**EXERCISE DETAILS:**
Records appear below. Give all of them again, exactly.

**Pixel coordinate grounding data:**
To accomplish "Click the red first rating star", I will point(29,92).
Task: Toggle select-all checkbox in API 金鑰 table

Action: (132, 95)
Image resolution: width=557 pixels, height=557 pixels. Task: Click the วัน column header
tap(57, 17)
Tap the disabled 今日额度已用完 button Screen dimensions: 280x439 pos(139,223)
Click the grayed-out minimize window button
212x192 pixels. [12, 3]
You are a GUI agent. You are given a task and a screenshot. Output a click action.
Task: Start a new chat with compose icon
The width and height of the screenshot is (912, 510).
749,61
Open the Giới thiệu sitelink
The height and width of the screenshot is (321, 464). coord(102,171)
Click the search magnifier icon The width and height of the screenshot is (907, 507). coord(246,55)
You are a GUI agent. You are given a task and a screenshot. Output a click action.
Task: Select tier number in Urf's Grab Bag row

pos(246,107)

**RESPONSE AREA:**
To accomplish "Click the red first rating star", I will point(29,92).
Task: Toggle select-all checkbox in API 金鑰 table

Action: (132, 95)
Image resolution: width=557 pixels, height=557 pixels. Task: Click the วัน column header
tap(57, 17)
Tap the disabled 今日额度已用完 button Screen dimensions: 280x439 pos(139,223)
Click the grayed-out minimize window button
212x192 pixels. [12, 3]
You are a GUI agent. You are given a task and a screenshot. Output a click action.
Task: Start a new chat with compose icon
The width and height of the screenshot is (912, 510).
749,61
Open the Giới thiệu sitelink
The height and width of the screenshot is (321, 464). coord(102,171)
Click the search magnifier icon The width and height of the screenshot is (907, 507). coord(246,55)
You are a GUI agent. You are given a task and a screenshot. Output a click action.
Task: Select tier number in Urf's Grab Bag row

pos(246,107)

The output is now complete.